I take my hat off to GSK, perhaps the highest profile pharmaco to take serious action on their commercial model beyond merely restructuring it. But even the highly ‘controversial’ approach of not rewarding reps on product sales, is neither truly innovative nor strategic, and certainly won’t solve the many issues that face GSK, but at least it will help address a particular tactical issue.

Today, as it has been for decades and decades, pharma is focused on selling products (I won’t call them brands). That has been, and it still mostly is, still the main motivation for the industry. It is all about the products.

The old model has been pretty effective in days gone by and it is hard for the industry to leave it behind, either though most would agree that the model is broken, but moving away from a successful model to something else is frankly, perhaps, a bridge too far for most of pharma.

Sending reps out to deliver product messages to primarily physicians remains the essence of the current model. OK, supplement it with some multi channel, add in some new roles, KAM and the like, but it is still about products.

Patient Centricity has the potential to drive a strategic shift across the industry but the reality is certainly more rhetoric than action, and again, more tactical in practice. Take a look at how resources are allocated across pharma today. The percentage of people and money dedicated to Patient Centricity is miniscule compare to traditional product sales and marketing. You are either Patient Centric or you are not – its like pregnancy – you can’t be piloting Patient Centricity or learning to be patient Centric, it is a strategic decision. I’d say pharma is not pregnant with Patient Centricity.

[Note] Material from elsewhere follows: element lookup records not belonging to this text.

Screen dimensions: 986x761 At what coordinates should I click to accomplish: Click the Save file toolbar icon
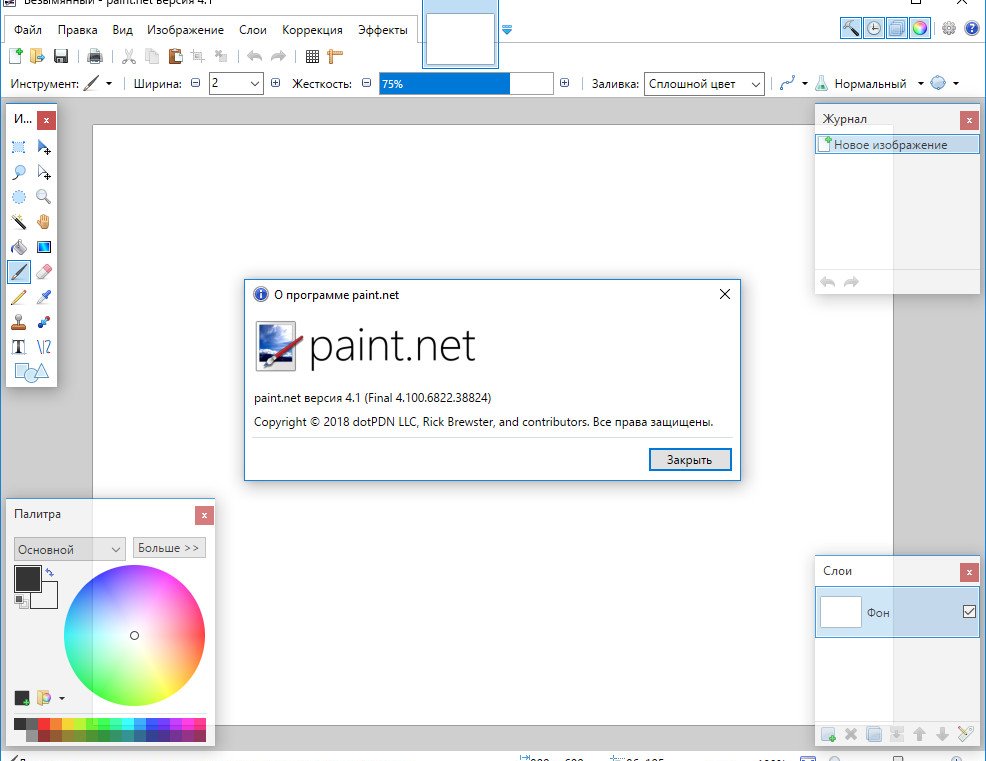pos(61,56)
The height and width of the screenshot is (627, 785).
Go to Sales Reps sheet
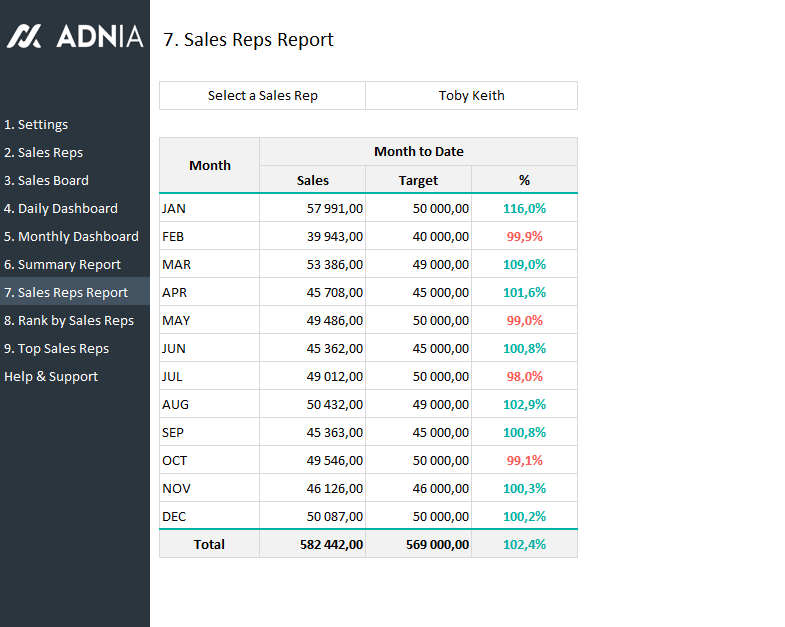click(x=43, y=153)
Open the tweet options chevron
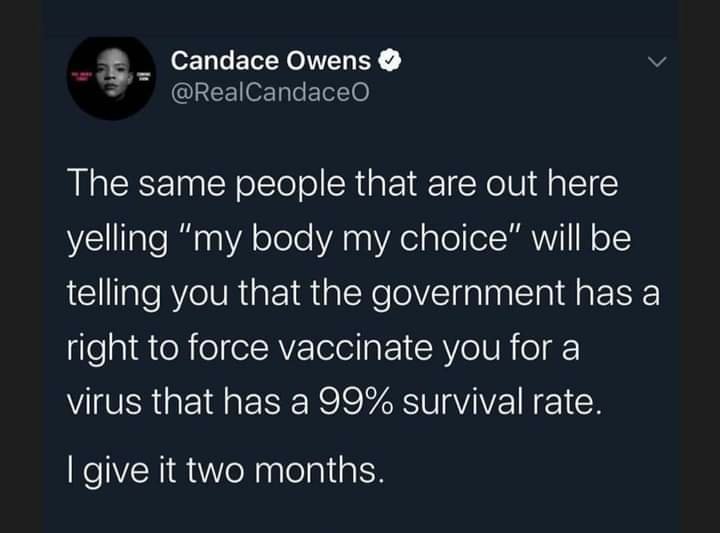The image size is (720, 533). tap(656, 62)
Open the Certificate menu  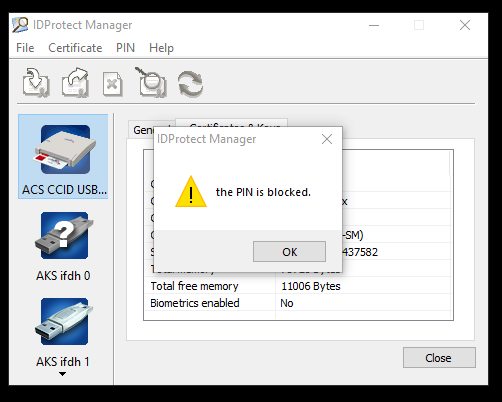tap(75, 48)
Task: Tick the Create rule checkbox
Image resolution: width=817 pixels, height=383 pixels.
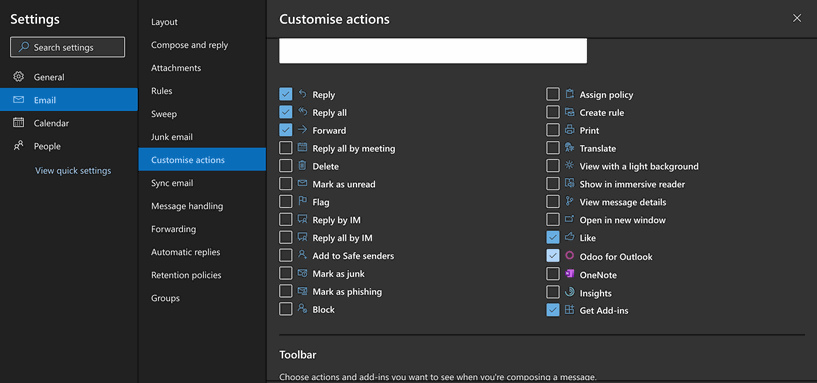Action: 553,112
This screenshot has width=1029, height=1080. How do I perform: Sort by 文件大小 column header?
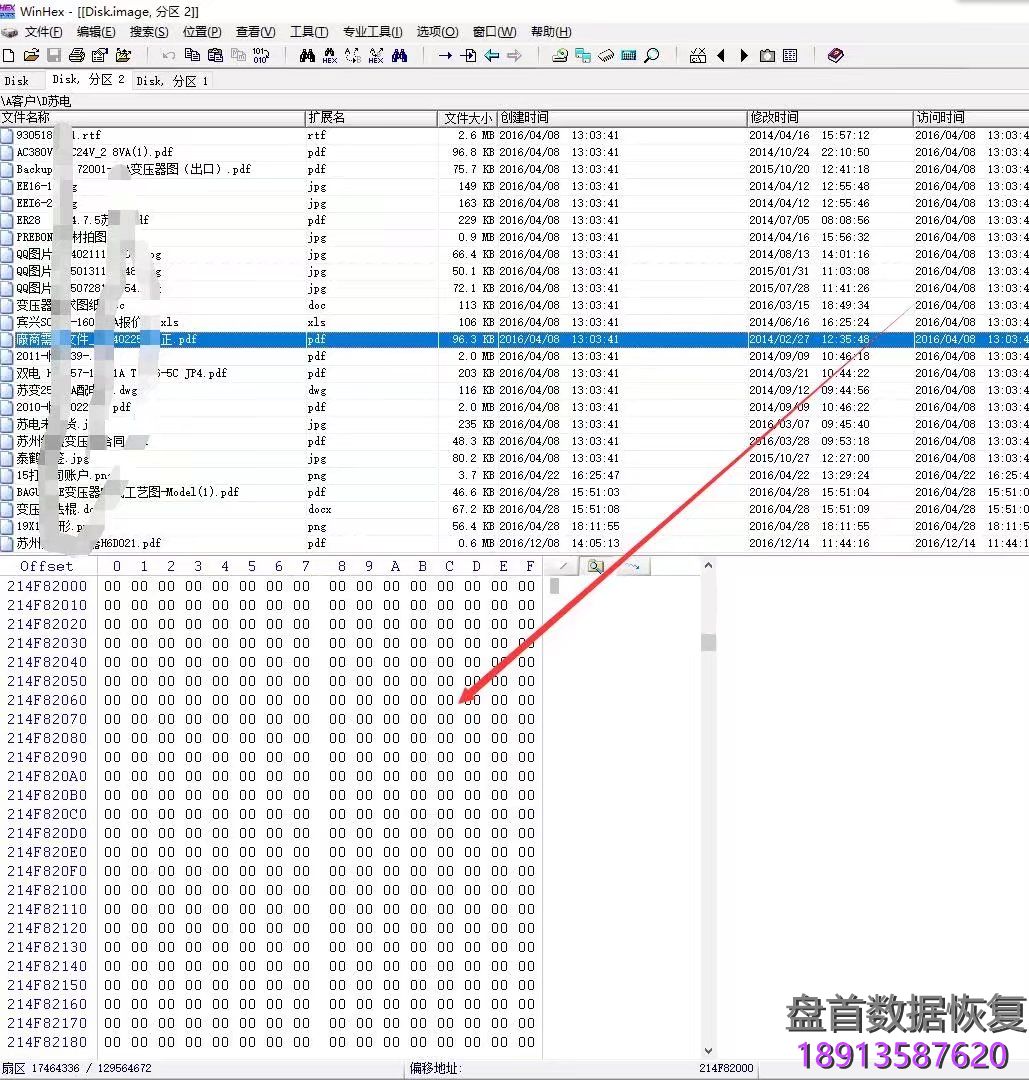[467, 118]
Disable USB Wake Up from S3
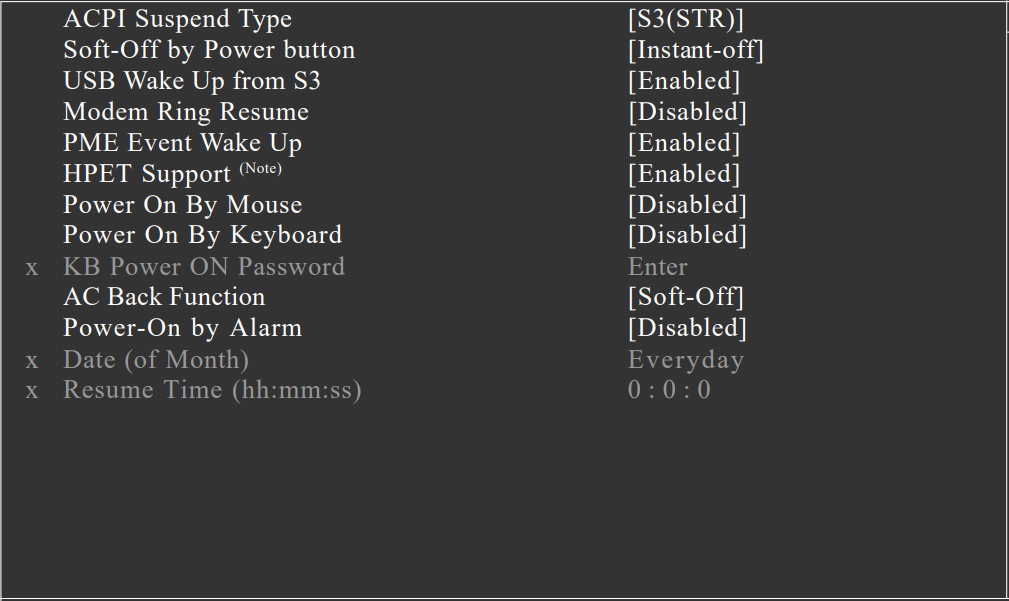 coord(191,81)
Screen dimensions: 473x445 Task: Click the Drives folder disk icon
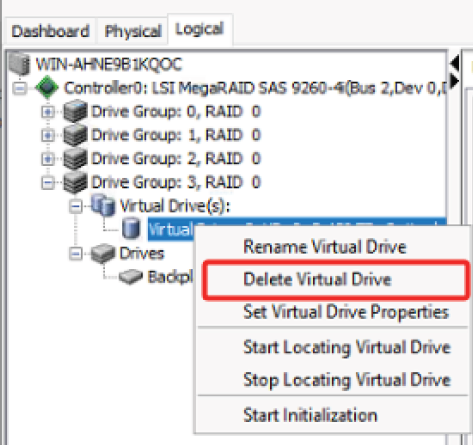click(103, 253)
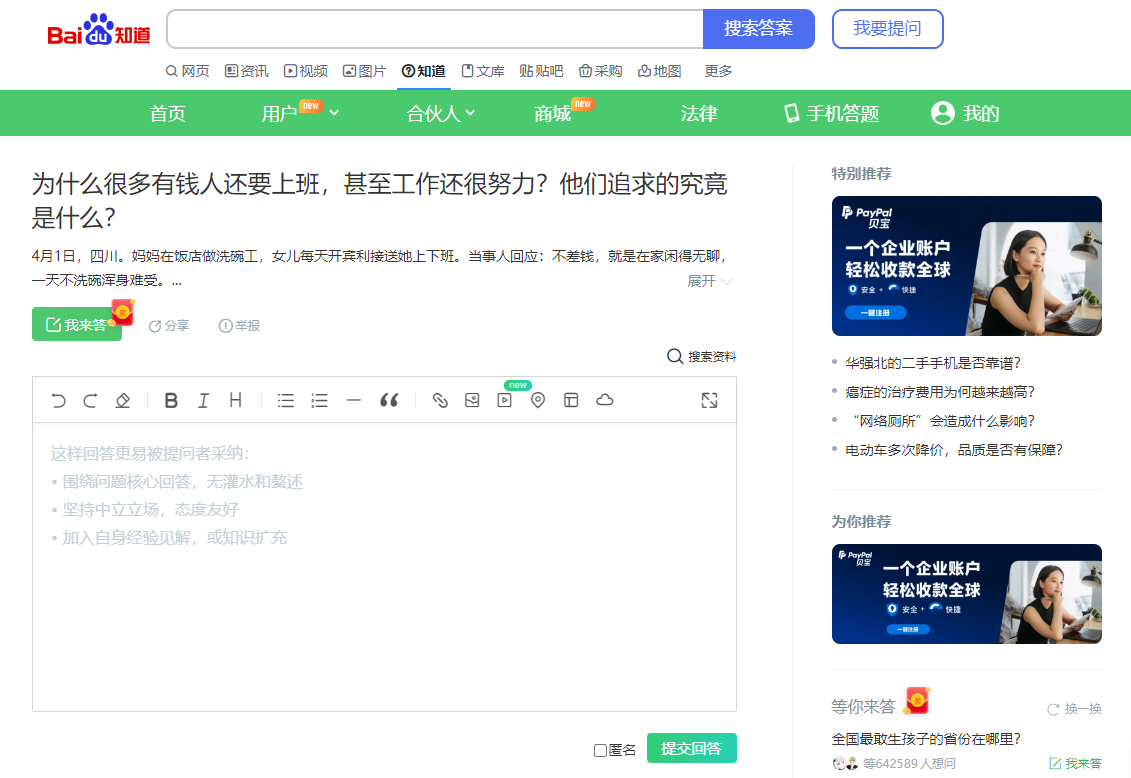Screen dimensions: 1131x778
Task: Check the 匿名 anonymous checkbox
Action: (x=600, y=750)
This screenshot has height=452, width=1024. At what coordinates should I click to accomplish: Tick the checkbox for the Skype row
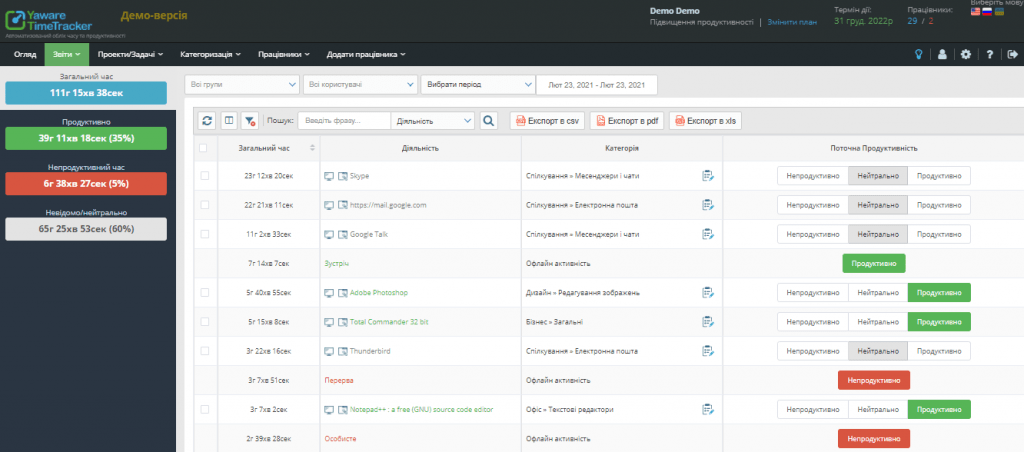[205, 176]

The recent whitepaper even says in the conclusion “pharma finds itself with a broader arsenal of weapons with which to talk about the value it brings”, which pretty well sums up pharmas approach to selling. Pharma continues to want to talk about ‘the value they bring’, while customers determine value for themselves. If the industry needs to continue to upsell the value then perhaps that is a big issue, and no amount of ‘education’ from the manufacturer will convince customers.

The conclusion of the report is spot on “many of those now running pharma organisations have come through the ‘golden age’ of pharma and so may be reluctant to change”.

But it is more than simple reluctance. Most do not see, or believe, that there is a better alternative to the traditional approach, and that there are new business strategies that will provide significant benefits over the old model in terms of revenues, costs, customer engagement, trust and sustainability. Yet, for the most part, they remain unwilling to confront the risk of change.